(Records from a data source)
- Opening Delimiter -
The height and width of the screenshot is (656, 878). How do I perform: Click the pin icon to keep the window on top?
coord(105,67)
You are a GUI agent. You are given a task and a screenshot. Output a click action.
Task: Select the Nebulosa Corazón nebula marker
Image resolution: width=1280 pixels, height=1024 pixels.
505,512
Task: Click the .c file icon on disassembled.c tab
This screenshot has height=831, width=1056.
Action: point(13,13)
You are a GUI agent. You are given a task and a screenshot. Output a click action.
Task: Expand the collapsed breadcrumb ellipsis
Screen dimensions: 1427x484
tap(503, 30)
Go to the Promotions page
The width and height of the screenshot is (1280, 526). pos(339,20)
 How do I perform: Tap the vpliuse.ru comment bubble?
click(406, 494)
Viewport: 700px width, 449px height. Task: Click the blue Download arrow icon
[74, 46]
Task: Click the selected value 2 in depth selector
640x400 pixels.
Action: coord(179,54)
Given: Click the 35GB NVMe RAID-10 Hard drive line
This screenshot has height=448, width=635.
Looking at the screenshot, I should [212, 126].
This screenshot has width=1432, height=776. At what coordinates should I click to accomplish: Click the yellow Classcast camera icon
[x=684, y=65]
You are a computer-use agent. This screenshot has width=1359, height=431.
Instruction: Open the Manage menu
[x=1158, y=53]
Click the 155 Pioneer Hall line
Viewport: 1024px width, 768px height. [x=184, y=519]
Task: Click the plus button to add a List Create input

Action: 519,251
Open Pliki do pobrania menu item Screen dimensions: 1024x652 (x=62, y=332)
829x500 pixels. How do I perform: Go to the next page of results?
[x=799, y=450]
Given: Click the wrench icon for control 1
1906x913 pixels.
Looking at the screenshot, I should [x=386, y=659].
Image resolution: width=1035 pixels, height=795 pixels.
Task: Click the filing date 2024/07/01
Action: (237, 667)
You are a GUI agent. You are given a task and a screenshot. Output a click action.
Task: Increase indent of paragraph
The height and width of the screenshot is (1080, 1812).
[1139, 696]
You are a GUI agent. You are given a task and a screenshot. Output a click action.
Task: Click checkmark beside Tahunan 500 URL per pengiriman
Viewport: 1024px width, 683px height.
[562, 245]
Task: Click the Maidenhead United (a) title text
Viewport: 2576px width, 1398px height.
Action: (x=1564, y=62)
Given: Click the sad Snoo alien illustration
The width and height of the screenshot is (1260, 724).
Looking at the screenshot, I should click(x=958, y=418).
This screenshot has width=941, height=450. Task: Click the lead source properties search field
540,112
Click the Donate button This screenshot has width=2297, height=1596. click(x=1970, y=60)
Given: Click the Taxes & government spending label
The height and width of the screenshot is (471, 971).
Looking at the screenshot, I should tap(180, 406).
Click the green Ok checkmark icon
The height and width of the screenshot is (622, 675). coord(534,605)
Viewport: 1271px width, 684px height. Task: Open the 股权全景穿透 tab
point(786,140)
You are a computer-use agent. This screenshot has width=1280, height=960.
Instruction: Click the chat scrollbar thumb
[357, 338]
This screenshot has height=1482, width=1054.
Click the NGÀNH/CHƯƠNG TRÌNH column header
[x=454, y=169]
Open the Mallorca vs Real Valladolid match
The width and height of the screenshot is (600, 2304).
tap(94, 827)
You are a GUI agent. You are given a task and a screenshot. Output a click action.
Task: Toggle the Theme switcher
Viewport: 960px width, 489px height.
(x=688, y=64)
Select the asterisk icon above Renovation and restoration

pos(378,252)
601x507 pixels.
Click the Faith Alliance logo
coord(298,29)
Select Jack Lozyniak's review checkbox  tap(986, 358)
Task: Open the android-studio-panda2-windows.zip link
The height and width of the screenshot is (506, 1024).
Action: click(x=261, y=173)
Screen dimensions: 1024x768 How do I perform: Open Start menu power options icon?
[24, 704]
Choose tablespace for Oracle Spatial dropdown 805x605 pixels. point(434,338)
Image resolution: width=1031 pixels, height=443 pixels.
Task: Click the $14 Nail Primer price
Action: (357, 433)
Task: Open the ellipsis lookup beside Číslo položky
- Closing Delimiter -
**About this exercise:** Repeat, word for word, every line above.

**Result of the exercise:**
The height and width of the screenshot is (656, 878). How do I perform: Click the pin icon to keep the window on top?
coord(105,67)
You are a GUI agent. You are given a task and a screenshot. Output a click action.
Task: Select the Nebulosa Corazón nebula marker
Image resolution: width=1280 pixels, height=1024 pixels.
505,512
Task: Click the .c file icon on disassembled.c tab
This screenshot has height=831, width=1056.
Action: point(13,13)
You are a GUI agent. You are given a task and a screenshot. Output a click action.
Task: Expand the collapsed breadcrumb ellipsis
Screen dimensions: 1427x484
tap(503, 30)
Go to the Promotions page
The width and height of the screenshot is (1280, 526). pos(339,20)
 How do I perform: Tap the vpliuse.ru comment bubble?
click(406, 494)
Viewport: 700px width, 449px height. Task: Click the blue Download arrow icon
[74, 46]
Task: Click the selected value 2 in depth selector
640x400 pixels.
Action: coord(179,54)
Given: Click the 35GB NVMe RAID-10 Hard drive line
This screenshot has height=448, width=635.
Looking at the screenshot, I should [212, 126].
This screenshot has width=1432, height=776. At what coordinates should I click to accomplish: Click the yellow Classcast camera icon
[x=684, y=65]
You are a computer-use agent. This screenshot has width=1359, height=431.
Instruction: Open the Manage menu
[x=1158, y=53]
Click the 155 Pioneer Hall line
Viewport: 1024px width, 768px height. [x=184, y=519]
Task: Click the plus button to add a List Create input

Action: 519,251
Open Pliki do pobrania menu item Screen dimensions: 1024x652 (x=62, y=332)
829x500 pixels. How do I perform: Go to the next page of results?
[x=799, y=450]
Given: Click the wrench icon for control 1
1906x913 pixels.
Looking at the screenshot, I should [x=386, y=659].
Image resolution: width=1035 pixels, height=795 pixels.
Task: Click the filing date 2024/07/01
Action: (237, 667)
You are a GUI agent. You are given a task and a screenshot. Output a click action.
Task: Increase indent of paragraph
The height and width of the screenshot is (1080, 1812).
[1139, 696]
You are a GUI agent. You are given a task and a screenshot. Output a click action.
Task: Click checkmark beside Tahunan 500 URL per pengiriman
Viewport: 1024px width, 683px height.
[562, 245]
Task: Click the Maidenhead United (a) title text
Viewport: 2576px width, 1398px height.
Action: (x=1564, y=62)
Given: Click the sad Snoo alien illustration
The width and height of the screenshot is (1260, 724).
Looking at the screenshot, I should click(x=958, y=418).
This screenshot has width=941, height=450. Task: Click the lead source properties search field
540,112
Click the Donate button This screenshot has width=2297, height=1596. click(x=1970, y=60)
Given: Click the Taxes & government spending label
The height and width of the screenshot is (471, 971).
Looking at the screenshot, I should tap(180, 406).
Click the green Ok checkmark icon
The height and width of the screenshot is (622, 675). coord(534,605)
Viewport: 1271px width, 684px height. Task: Open the 股权全景穿透 tab
point(786,140)
You are a computer-use agent. This screenshot has width=1280, height=960.
Instruction: Click the chat scrollbar thumb
[357, 338]
This screenshot has height=1482, width=1054.
Click the NGÀNH/CHƯƠNG TRÌNH column header
[x=454, y=169]
Open the Mallorca vs Real Valladolid match
The width and height of the screenshot is (600, 2304).
tap(94, 827)
You are a GUI agent. You are given a task and a screenshot. Output a click action.
Task: Toggle the Theme switcher
Viewport: 960px width, 489px height.
(x=688, y=64)
Select the asterisk icon above Renovation and restoration

pos(378,252)
601x507 pixels.
Click the Faith Alliance logo
coord(298,29)
Select Jack Lozyniak's review checkbox  tap(986, 358)
Task: Open the android-studio-panda2-windows.zip link
The height and width of the screenshot is (506, 1024).
Action: click(x=261, y=173)
Screen dimensions: 1024x768 How do I perform: Open Start menu power options icon?
[24, 704]
Choose tablespace for Oracle Spatial dropdown 805x605 pixels. point(434,338)
Image resolution: width=1031 pixels, height=443 pixels.
Task: Click the $14 Nail Primer price
Action: (357, 433)
Task: Open the ellipsis lookup beside Číslo položky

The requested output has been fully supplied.